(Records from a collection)
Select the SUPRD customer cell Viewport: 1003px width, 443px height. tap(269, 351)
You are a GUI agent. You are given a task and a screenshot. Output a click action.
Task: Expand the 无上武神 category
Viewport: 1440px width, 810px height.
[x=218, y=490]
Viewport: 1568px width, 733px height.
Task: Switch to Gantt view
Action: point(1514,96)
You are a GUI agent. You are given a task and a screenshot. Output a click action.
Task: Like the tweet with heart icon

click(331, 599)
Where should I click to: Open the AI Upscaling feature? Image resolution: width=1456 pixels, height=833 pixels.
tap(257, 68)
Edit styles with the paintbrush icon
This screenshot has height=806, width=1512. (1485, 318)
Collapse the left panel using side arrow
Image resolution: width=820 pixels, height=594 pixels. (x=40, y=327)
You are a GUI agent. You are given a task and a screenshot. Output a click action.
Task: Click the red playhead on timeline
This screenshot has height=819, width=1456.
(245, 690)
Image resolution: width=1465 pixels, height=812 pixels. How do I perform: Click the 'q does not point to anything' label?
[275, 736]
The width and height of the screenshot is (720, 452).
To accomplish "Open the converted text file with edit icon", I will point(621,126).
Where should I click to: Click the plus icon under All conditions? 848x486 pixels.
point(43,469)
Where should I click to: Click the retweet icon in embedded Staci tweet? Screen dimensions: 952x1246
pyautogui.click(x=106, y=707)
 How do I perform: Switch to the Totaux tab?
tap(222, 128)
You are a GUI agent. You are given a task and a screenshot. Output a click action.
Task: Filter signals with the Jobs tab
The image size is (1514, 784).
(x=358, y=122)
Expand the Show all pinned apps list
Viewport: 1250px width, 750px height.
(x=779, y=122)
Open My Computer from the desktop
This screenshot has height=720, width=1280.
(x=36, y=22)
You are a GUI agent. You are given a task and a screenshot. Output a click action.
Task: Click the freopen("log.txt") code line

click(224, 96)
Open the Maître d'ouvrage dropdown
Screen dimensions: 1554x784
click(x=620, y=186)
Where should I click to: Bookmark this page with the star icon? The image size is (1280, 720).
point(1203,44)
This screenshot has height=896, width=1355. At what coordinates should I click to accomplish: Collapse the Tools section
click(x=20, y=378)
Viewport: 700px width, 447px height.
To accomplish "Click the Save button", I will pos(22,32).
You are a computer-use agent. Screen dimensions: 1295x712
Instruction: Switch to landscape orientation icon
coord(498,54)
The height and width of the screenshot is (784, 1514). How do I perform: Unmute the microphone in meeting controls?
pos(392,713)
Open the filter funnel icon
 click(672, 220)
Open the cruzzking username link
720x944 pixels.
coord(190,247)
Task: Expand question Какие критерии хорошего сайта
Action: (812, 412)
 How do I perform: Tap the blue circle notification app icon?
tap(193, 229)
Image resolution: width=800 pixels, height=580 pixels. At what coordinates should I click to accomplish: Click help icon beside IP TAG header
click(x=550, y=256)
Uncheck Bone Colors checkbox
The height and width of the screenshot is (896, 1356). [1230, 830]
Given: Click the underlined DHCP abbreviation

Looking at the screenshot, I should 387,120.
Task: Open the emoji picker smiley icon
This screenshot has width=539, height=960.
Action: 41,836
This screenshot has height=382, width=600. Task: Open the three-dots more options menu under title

▶ [Requirement] Retype all of the data above line for line, changing nothing.

▶ [Answer]
Select the SUPRD customer cell Viewport: 1003px width, 443px height. tap(269, 351)
You are a GUI agent. You are given a task and a screenshot. Output a click action.
Task: Expand the 无上武神 category
Viewport: 1440px width, 810px height.
[x=218, y=490]
Viewport: 1568px width, 733px height.
Task: Switch to Gantt view
Action: point(1514,96)
You are a GUI agent. You are given a task and a screenshot. Output a click action.
Task: Like the tweet with heart icon

click(331, 599)
Where should I click to: Open the AI Upscaling feature? Image resolution: width=1456 pixels, height=833 pixels.
tap(257, 68)
Edit styles with the paintbrush icon
This screenshot has height=806, width=1512. (1485, 318)
Collapse the left panel using side arrow
Image resolution: width=820 pixels, height=594 pixels. (x=40, y=327)
You are a GUI agent. You are given a task and a screenshot. Output a click action.
Task: Click the red playhead on timeline
This screenshot has height=819, width=1456.
(245, 690)
Image resolution: width=1465 pixels, height=812 pixels. How do I perform: Click the 'q does not point to anything' label?
[275, 736]
The width and height of the screenshot is (720, 452).
To accomplish "Open the converted text file with edit icon", I will point(621,126).
Where should I click to: Click the plus icon under All conditions? 848x486 pixels.
point(43,469)
Where should I click to: Click the retweet icon in embedded Staci tweet? Screen dimensions: 952x1246
pyautogui.click(x=106, y=707)
 How do I perform: Switch to the Totaux tab?
tap(222, 128)
You are a GUI agent. You are given a task and a screenshot. Output a click action.
Task: Filter signals with the Jobs tab
The image size is (1514, 784).
(x=358, y=122)
Expand the Show all pinned apps list
Viewport: 1250px width, 750px height.
(x=779, y=122)
Open My Computer from the desktop
This screenshot has height=720, width=1280.
(x=36, y=22)
You are a GUI agent. You are given a task and a screenshot. Output a click action.
Task: Click the freopen("log.txt") code line

click(224, 96)
Open the Maître d'ouvrage dropdown
Screen dimensions: 1554x784
click(x=620, y=186)
Where should I click to: Bookmark this page with the star icon? The image size is (1280, 720).
point(1203,44)
This screenshot has height=896, width=1355. At what coordinates should I click to accomplish: Collapse the Tools section
click(x=20, y=378)
Viewport: 700px width, 447px height.
To accomplish "Click the Save button", I will pos(22,32).
You are a computer-use agent. Screen dimensions: 1295x712
Instruction: Switch to landscape orientation icon
coord(498,54)
The height and width of the screenshot is (784, 1514). How do I perform: Unmute the microphone in meeting controls?
pos(392,713)
Open the filter funnel icon
 click(672, 220)
Open the cruzzking username link
720x944 pixels.
coord(190,247)
Task: Expand question Какие критерии хорошего сайта
Action: (812, 412)
 How do I perform: Tap the blue circle notification app icon?
tap(193, 229)
Image resolution: width=800 pixels, height=580 pixels. At what coordinates should I click to accomplish: Click help icon beside IP TAG header
click(x=550, y=256)
Uncheck Bone Colors checkbox
The height and width of the screenshot is (896, 1356). [1230, 830]
Given: Click the underlined DHCP abbreviation

Looking at the screenshot, I should 387,120.
Task: Open the emoji picker smiley icon
This screenshot has width=539, height=960.
Action: 41,836
This screenshot has height=382, width=600. Task: Open the three-dots more options menu under title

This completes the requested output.